When Soraya Abdollahi worked day and night to provide three young children as a single mother in her 30s, she thought the biggest challenge she faced in the future was ensuring that her children were properly educated and married to the person they loved. She was 64 years old and never imagined that she and the rest of her family had already spent over 20 years searching for her only son, Amir Arsaran.
Soraya has three children. Arsaran is the second and what she felt was closest. “We lived a financially difficult life,” she explained. “I worked in a factory, but sometimes I had to do night shifts. Arsaran helped me with the money. After school, he worked at a car repair shop, made his own allowances and helped me buy some of the things my sisters needed.”

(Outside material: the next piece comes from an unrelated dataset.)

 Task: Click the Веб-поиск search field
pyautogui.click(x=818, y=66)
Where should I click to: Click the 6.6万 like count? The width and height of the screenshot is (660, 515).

Amir Arsaran holds his sister. He is in his late teens in this photo
Arsaran became obsessed with bodybuilding at the age of 16. He liked sports because he could help him gain strength and ultimately help him make money. “He had a coach who told him he needed to complete an international course, so he could enter the tournament and have his own trainees.”
In the early 2000s, Soraya’s beloved son traveled to Türkiye at the age of 20 and earned his certification. There he met an Iranian who owned a factory in Germany. However, in reality, this man was a secret Mohahedyn e Kalk (MEK) agent, looking to recruit new members for the terrorist organization.

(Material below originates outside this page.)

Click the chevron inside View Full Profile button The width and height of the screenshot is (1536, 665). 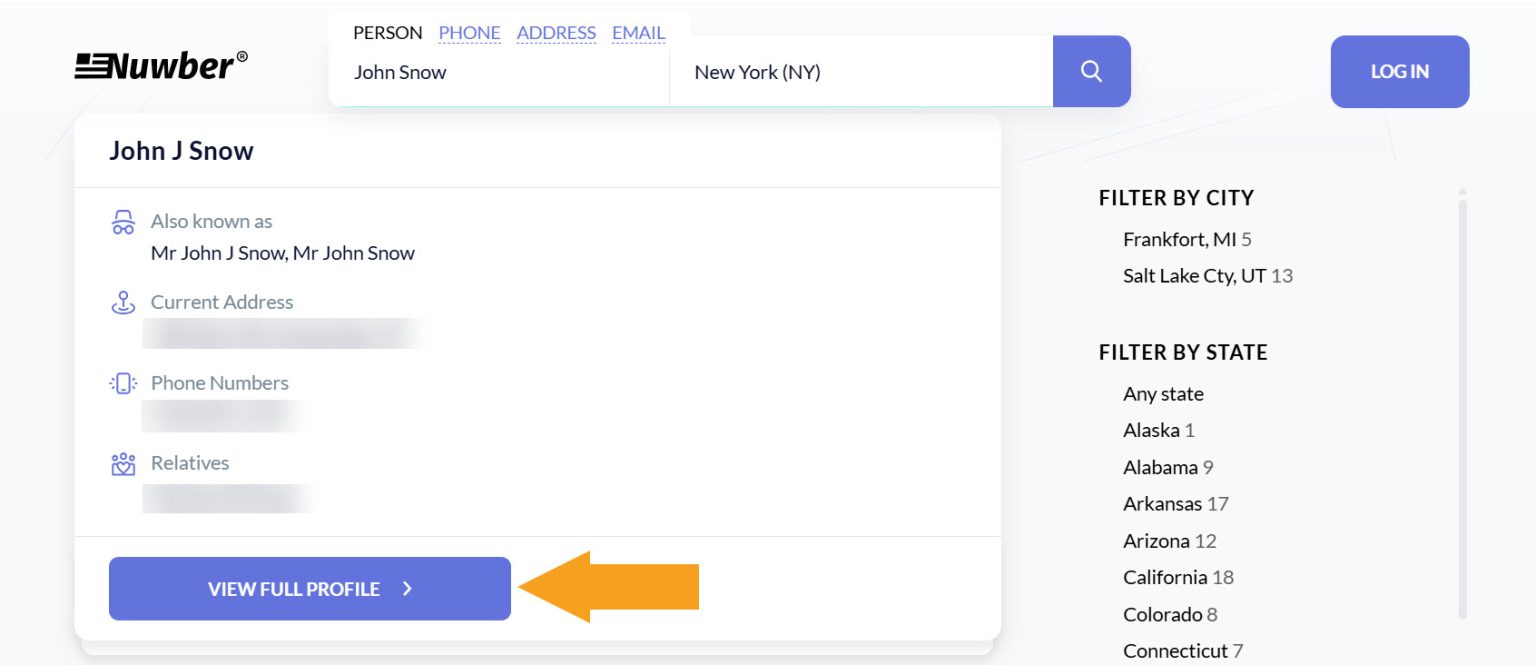407,589
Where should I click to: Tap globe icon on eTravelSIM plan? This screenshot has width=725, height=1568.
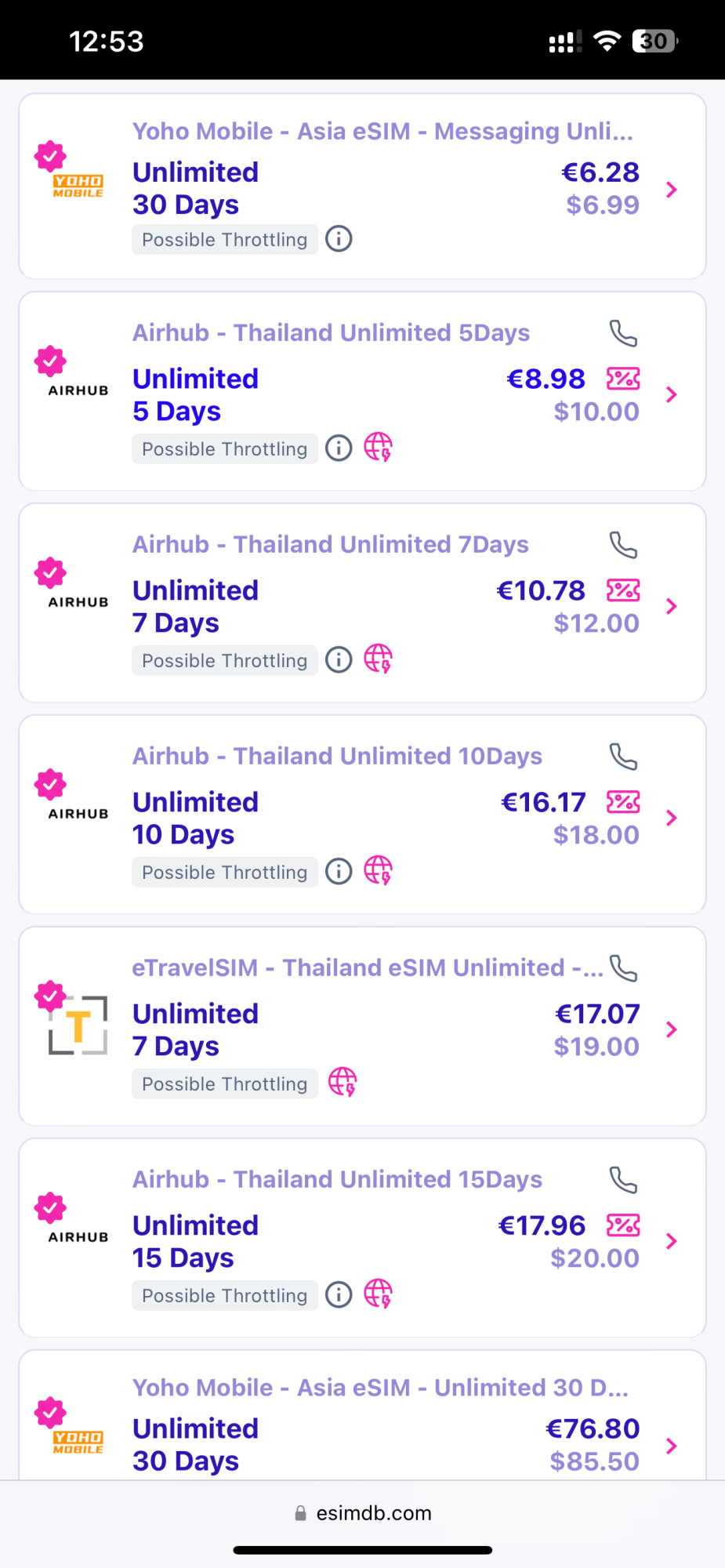tap(343, 1083)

“Alsaran one day called me and said he had changed his plans,” Soraya recalled. “He said he met the owner of a wealthy factory who provided him with a high-paying job in Germany. He said he had promised that he could take me and his sisters to Europe in a few years.”
The Istanbul hotel where Alsaran was staying also housed many other Iranians. MEK Agent strategically placed other group members around the hotel to ensure the expected ownership of the factory, portraying him as a generous and charitable individual to those he targeted.
Soraya sent a considerable amount to Türkiye and covered his son’s travel expenses in Germany. “The man who claimed he was taking him to Europe even spoke to me over the phone while Arsaran was still in Turkey,” she said. “He said the money I sent wasn’t enough, but he still said he would take Arsaran and deduct the remaining amount from his salary.”
Arsaran called his mother to say goodbye. He then disappeared.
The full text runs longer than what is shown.